It was worse than she expected.

Nothing could really prepare you for the cold, irrefutable confirmation - the shock of the moment when all doubts and illusions were snatched away to be replaced by a suffocating and onerous grief. The final day for the dead was the beginning for those left behind. This was when the mourning truly began.

Rachel watched silently as the long procession gradually gathered around the graves. It was still raining heavily – it had been raining for most of the day – and as they held their umbrellas over each other, she felt they were closing themselves off from her. They were a close, impenetrable group, and she was not allowed to be part of them. But she understood; she was the one to blame for all this. She had no right to share their grief.

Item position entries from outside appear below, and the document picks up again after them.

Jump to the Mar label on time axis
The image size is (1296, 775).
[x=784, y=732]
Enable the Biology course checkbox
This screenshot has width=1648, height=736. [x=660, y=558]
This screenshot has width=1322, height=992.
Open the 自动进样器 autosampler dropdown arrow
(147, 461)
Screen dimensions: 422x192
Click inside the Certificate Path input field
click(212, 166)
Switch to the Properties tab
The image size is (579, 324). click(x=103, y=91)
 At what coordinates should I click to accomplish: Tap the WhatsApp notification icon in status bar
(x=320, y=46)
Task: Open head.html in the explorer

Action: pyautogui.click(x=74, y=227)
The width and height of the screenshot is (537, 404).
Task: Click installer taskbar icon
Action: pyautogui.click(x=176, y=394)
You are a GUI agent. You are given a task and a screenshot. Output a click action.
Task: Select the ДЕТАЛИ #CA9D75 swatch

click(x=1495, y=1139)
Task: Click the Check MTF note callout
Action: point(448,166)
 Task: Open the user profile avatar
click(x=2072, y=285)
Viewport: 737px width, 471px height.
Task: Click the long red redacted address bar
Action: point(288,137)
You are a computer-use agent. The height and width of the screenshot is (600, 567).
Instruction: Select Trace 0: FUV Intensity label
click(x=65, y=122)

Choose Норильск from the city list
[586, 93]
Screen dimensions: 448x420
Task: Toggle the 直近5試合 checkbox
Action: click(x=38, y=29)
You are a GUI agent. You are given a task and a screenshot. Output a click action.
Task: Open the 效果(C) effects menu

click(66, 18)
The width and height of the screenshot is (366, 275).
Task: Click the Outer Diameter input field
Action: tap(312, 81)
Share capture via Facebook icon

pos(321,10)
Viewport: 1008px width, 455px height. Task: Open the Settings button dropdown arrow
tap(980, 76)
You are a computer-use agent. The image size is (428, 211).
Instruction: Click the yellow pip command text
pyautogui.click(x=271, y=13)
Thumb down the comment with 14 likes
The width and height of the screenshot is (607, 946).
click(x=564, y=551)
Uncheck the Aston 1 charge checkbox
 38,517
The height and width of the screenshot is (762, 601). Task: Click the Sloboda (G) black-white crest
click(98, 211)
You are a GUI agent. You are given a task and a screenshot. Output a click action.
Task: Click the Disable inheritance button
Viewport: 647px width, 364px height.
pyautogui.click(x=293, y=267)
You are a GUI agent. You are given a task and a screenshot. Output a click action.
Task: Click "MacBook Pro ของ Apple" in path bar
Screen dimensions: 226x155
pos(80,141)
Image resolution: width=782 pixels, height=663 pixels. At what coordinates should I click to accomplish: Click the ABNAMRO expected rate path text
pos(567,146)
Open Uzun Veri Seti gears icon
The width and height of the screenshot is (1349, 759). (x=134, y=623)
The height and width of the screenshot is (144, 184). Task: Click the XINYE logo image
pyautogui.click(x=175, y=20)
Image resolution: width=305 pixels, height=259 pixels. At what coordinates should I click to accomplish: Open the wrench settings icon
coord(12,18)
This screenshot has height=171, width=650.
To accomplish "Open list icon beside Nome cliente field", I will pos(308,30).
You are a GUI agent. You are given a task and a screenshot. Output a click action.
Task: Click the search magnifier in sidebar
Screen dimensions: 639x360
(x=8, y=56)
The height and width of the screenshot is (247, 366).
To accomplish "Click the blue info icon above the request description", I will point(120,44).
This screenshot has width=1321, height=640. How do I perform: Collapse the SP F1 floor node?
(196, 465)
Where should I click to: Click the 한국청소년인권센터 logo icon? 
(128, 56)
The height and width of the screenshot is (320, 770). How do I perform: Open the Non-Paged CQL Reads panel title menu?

From a distance, hardly feeling the cold or the rain, she held herself as she watched the ceremony. Desperately, she tried to draw some consolation from the priest’s words, but she was only reminded of what she had lost. How could words relieve the gnawing shock and disbelief she still felt? How could words ease the emptiness? There could be no persuasive reason or justification for all this. She just wanted those she had lost back again. She wanted things to be the way they had been before.

She lowered her head as the ceremony finished. The mourners passed her as they left. None of them spoke to her, and she didn’t attempt to speak to any of them. When they had all gone, she took a step towards the graves. But it was too much. Despite the stark reality before her eyes, she still didn’t want to accept the truth. The tears she had tried to suppress clouded her eyes. Falling to the ground, she began to sob uncontrollably.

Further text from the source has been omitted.